Those who know me really really really well know that one of my absolute least favourite responses when I'm looking for immediate advice, or an immediate answer is "It'll be okay. It's a process." When someone says that to me, my brain goes, 'Ughhh. A process? What does that mean really? Everything is so uncertain; I want answers now!!!'
Far too often, I struggle with wanting to be in control. But don't we all?
(Well maybe not - I'm mostly saying that in optimistic hope that I'm not the only control freak out there...)
Aaanyway, the definition of "process" is: a series of actions or steps taken in order to achieve a particular end. Great. I've even got Google telling me that there's no quick fix; I have to go through a series of things first.
However, I've slowly been learning how to do that. And it's not easy, especially because being in a tough place in life is uncomfortable. But life isn't all sunshine and rainbows, unfortunately. I should know that by now; after all I'm a well-seasoned twenty year old who knows all (please note: sarcasm intended). Sometimes life is downpours and lightning. But, with that said, downpours and lightning can be cool - just like processes.
Yep, I said it. You heard me. Sometimes when I hear the words "It's a process", I think 'huh, this might be cool.' HA. Just kidding, I totally do not think that. (But I almost had ya fooled, didn't I?) However, when I'm looking back at a process that I've just gone through, I see all of the amazing lessons that I've learned, and I'm able to better appreciate where I'm at, and the people who journeyed alongside me and loved on me as I took the time to get there. After all, hindsight's 20/20. At least that's what they say.
A quote that hits me every time I see it is "Sometimes God doesn't change your situation because He's trying to change your heart." That always gets me thinking.

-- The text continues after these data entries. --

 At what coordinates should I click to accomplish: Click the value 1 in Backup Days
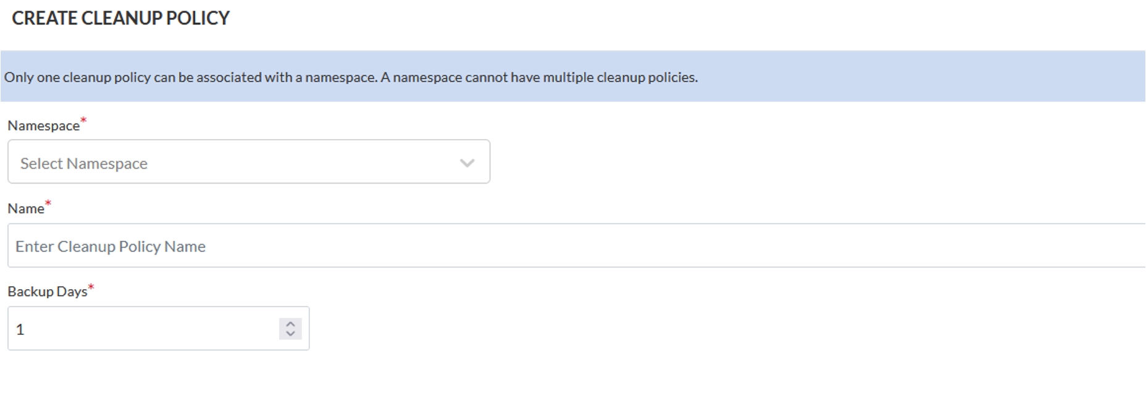click(20, 330)
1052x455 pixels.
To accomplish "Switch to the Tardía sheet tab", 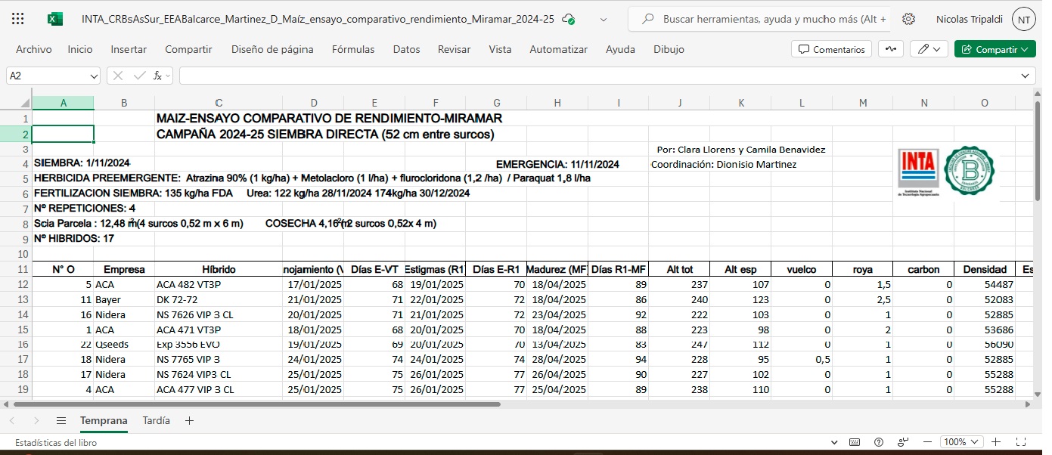I will tap(156, 420).
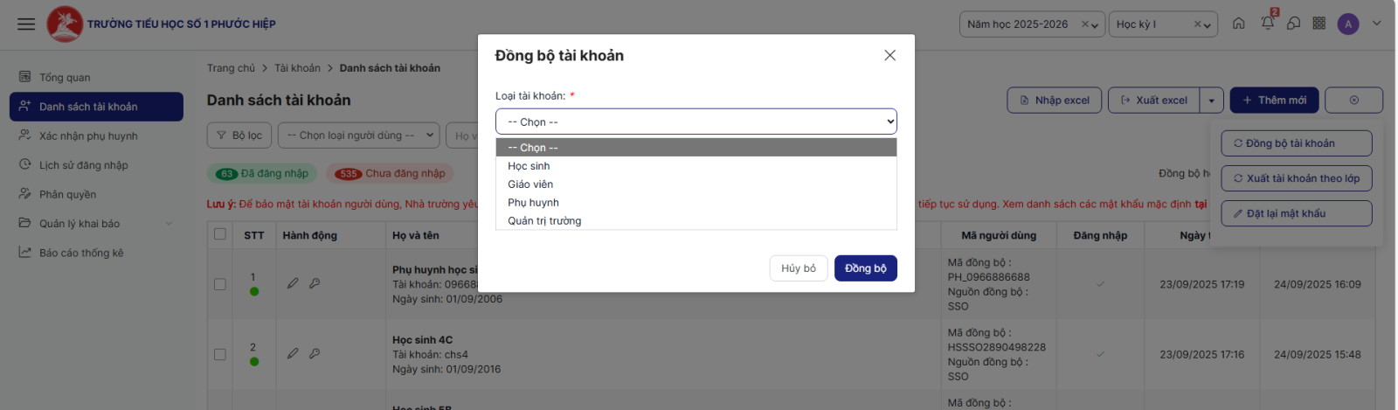Open the Loại tài khoản dropdown

coord(696,122)
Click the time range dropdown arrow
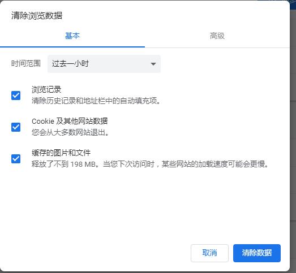 click(153, 64)
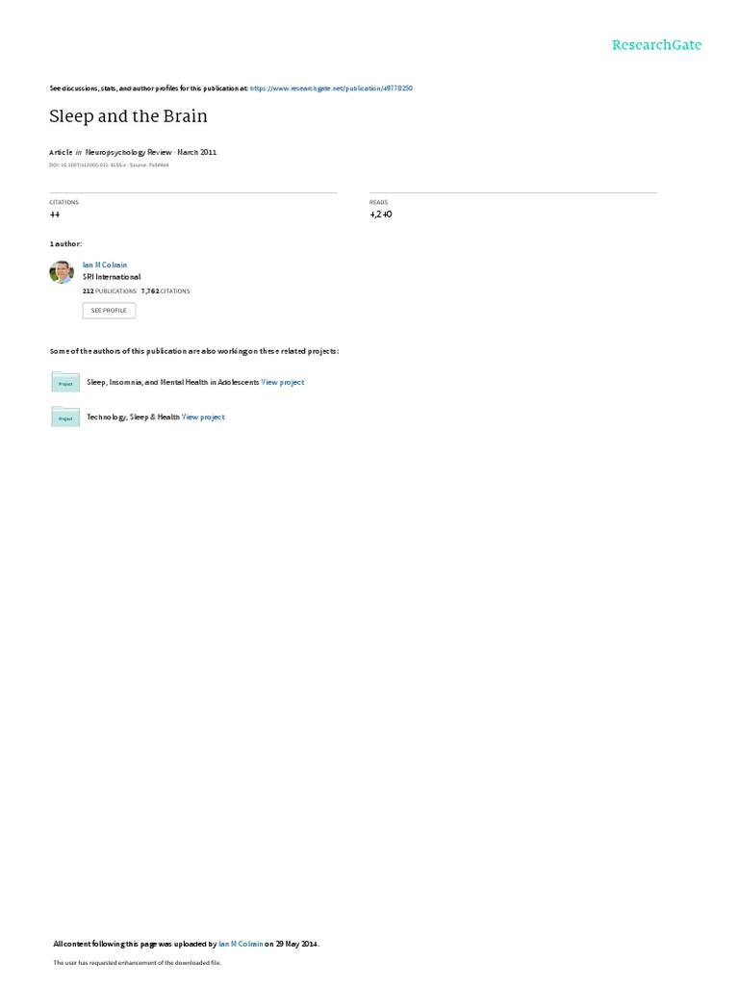The height and width of the screenshot is (985, 739).
Task: View the author's 7,762 citations
Action: tap(166, 291)
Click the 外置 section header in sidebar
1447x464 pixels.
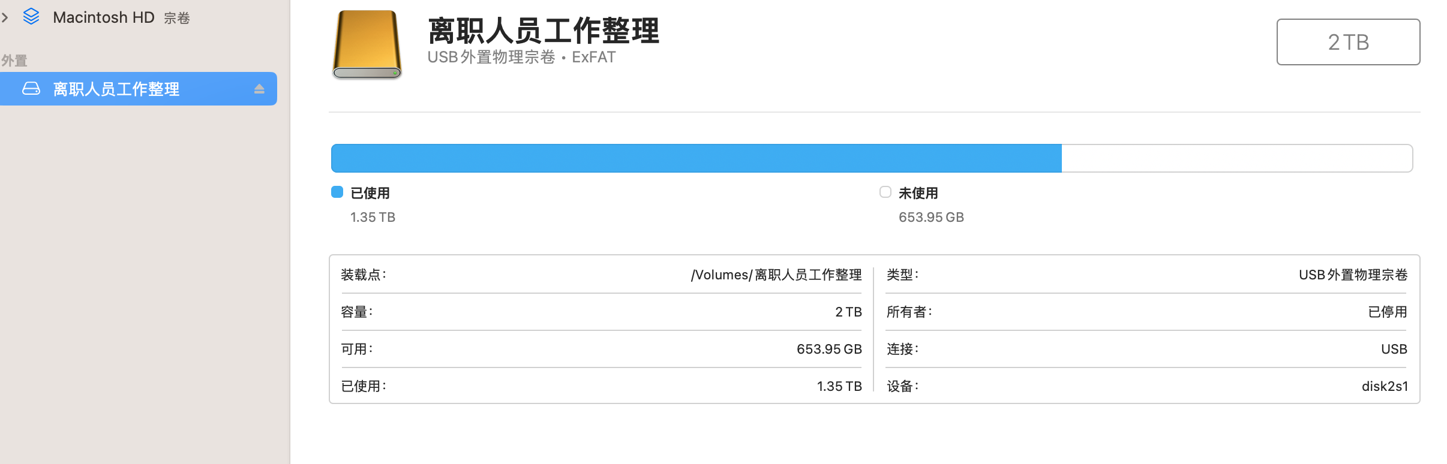click(x=14, y=61)
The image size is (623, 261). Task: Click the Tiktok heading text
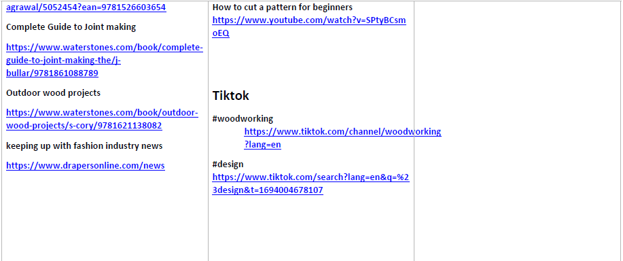tap(231, 96)
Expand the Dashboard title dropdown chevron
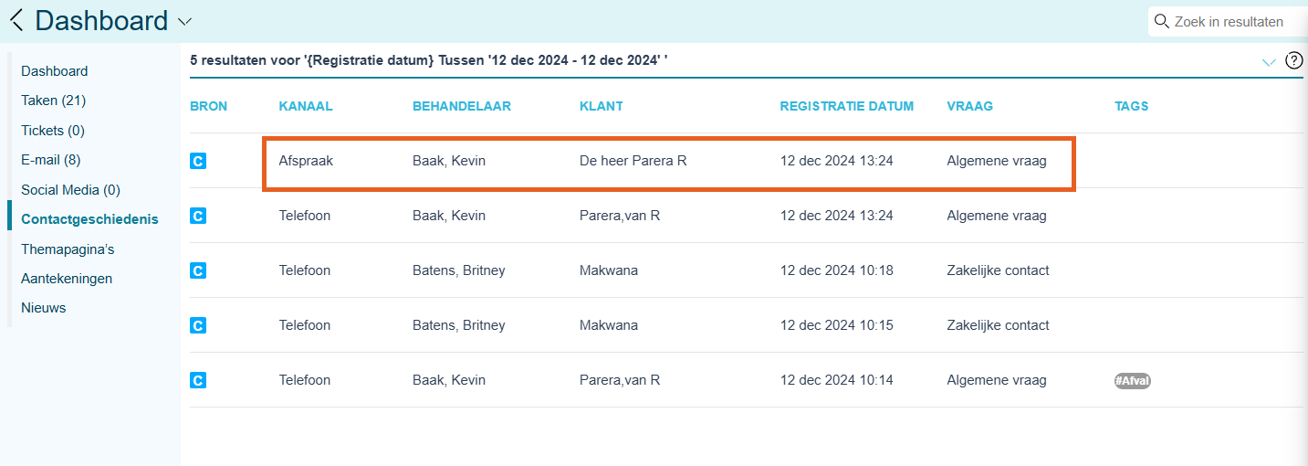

I know that God has me exactly where I am for a purpose. It may not be easy, or fun, or comfortable, but He is always good. I need to trust Him, and continue to work on refining that virtue we all love - patience. People have often told me "Don't pray for patience because then you'll find yourself in SO many situations where you need to be patient, and it's tiring!!!" That may be true, but patience is so important. And I mean, I already find myself in a number of situations where I need to be patient, so who better to help me with that than the Lord?
Don't let all the focus on long processes, downpours, not being able to control things, and patience get you down! Because although life isn't all sunshine and rainbows, remember that quite a bit of it actually is.